Dark and unsettling, this novel’s end arrives abruptly even as readers are still moving at a breakneck speed.

Ten years after her teenage daughter went missing, a mother begins a new relationship only to discover she can't truly move on until she answers lingering questions about the past.

Laurel Mack’s life stopped in many ways the day her 15-year-old daughter, Ellie, left the house to study at the library and never returned. She drifted away from her other two children, Hanna and Jake, and eventually she and her husband, Paul, divorced. Ten years later, Ellie’s remains and her backpack are found, though the police are unable to determine the reasons for her disappearance and death. After Ellie’s funeral, Laurel begins a relationship with Floyd, a man she meets in a cafe. She's disarmed by Floyd’s charm, but when she meets his young daughter, Poppy, Laurel is startled by her resemblance to Ellie. As the novel progresses, Laurel becomes increasingly determined to learn what happened to Ellie, especially after discovering an odd connection between Poppy’s mother and her daughter even as her relationship with Floyd is becoming more serious.
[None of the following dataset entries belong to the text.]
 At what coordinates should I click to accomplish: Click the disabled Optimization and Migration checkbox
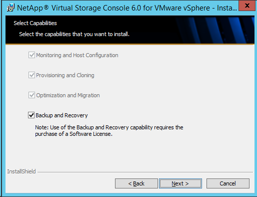click(32, 95)
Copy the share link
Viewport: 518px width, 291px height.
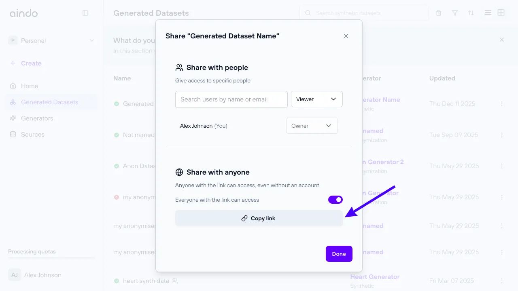259,218
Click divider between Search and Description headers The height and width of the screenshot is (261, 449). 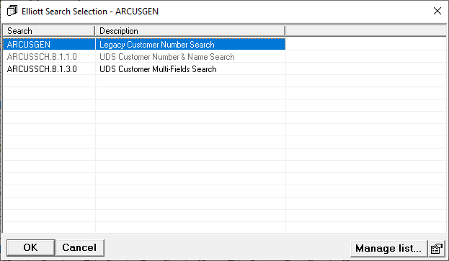[95, 31]
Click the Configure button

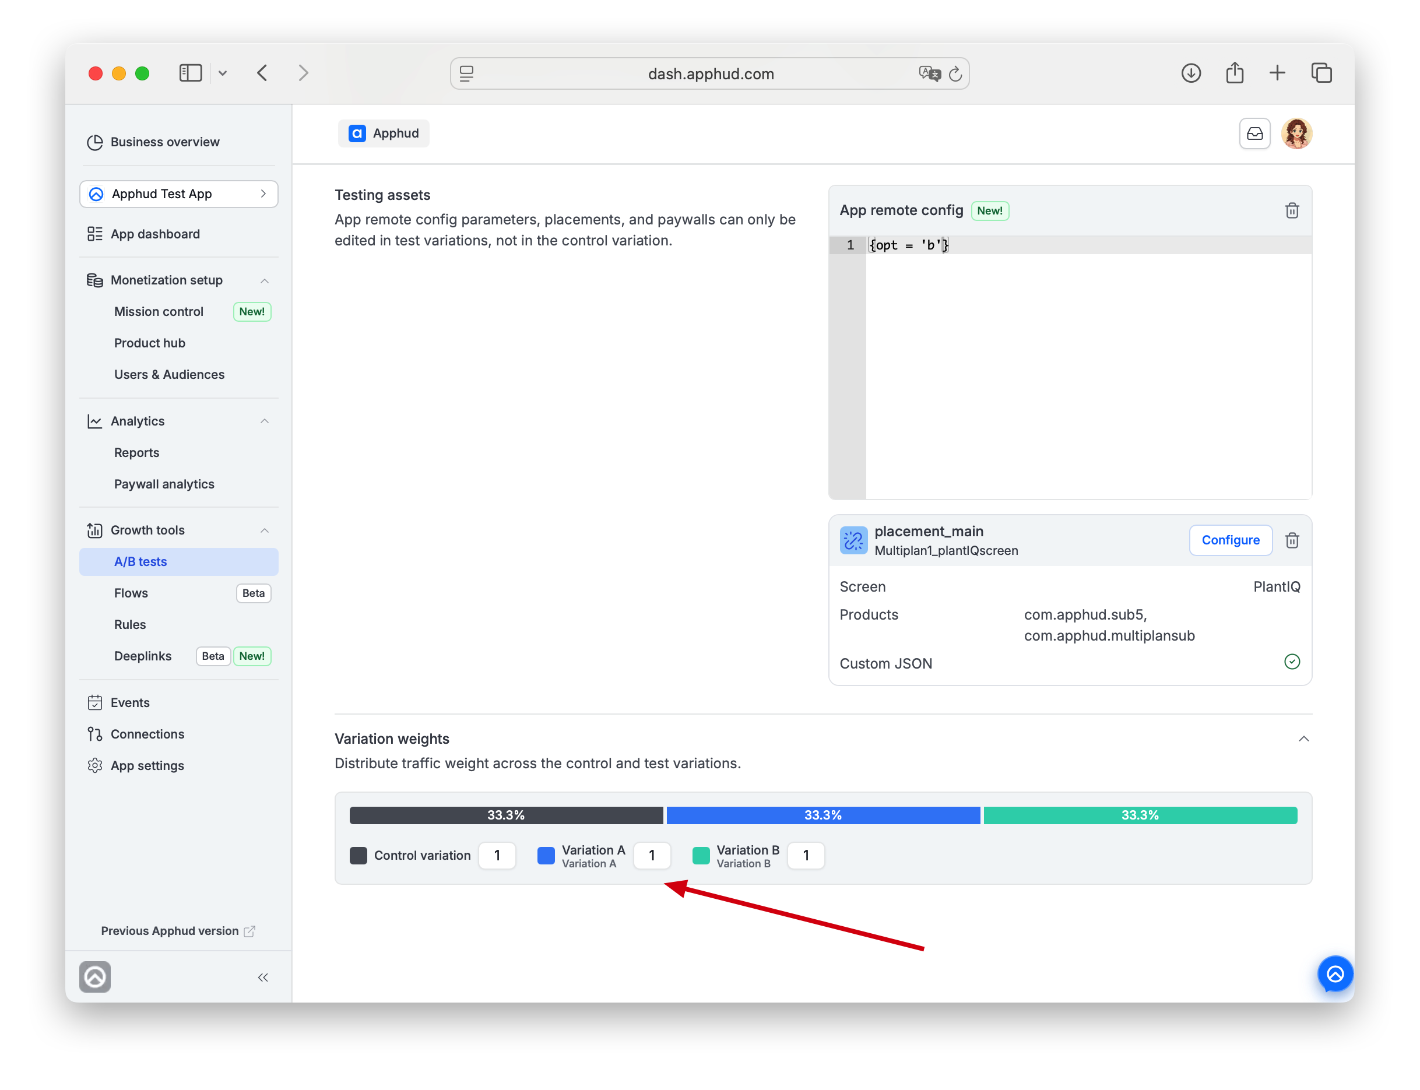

Jewell’s (I Found You, 2017, etc.) latest thriller moves at a brisk pace even as she plays with narrative structure: The book is split into three sections, including a first one which alternates chapters between the time of Ellie’s disappearance and the present and a second section that begins as Laurel and Floyd meet. Both of these sections primarily focus on Laurel. In the third section, Jewell alternates narrators and moments in time: The narrator switches to alternating first-person points of view (told by Poppy’s mother and Floyd) interspersed with third-person narration of Ellie’s experiences and Laurel’s discoveries in the present. All of these devices serve to build palpable tension, but the structure also contributes to how deeply disturbing the story becomes. At times, the characters and the emotional core of the events are almost obscured by such quick maneuvering through the weighty plot.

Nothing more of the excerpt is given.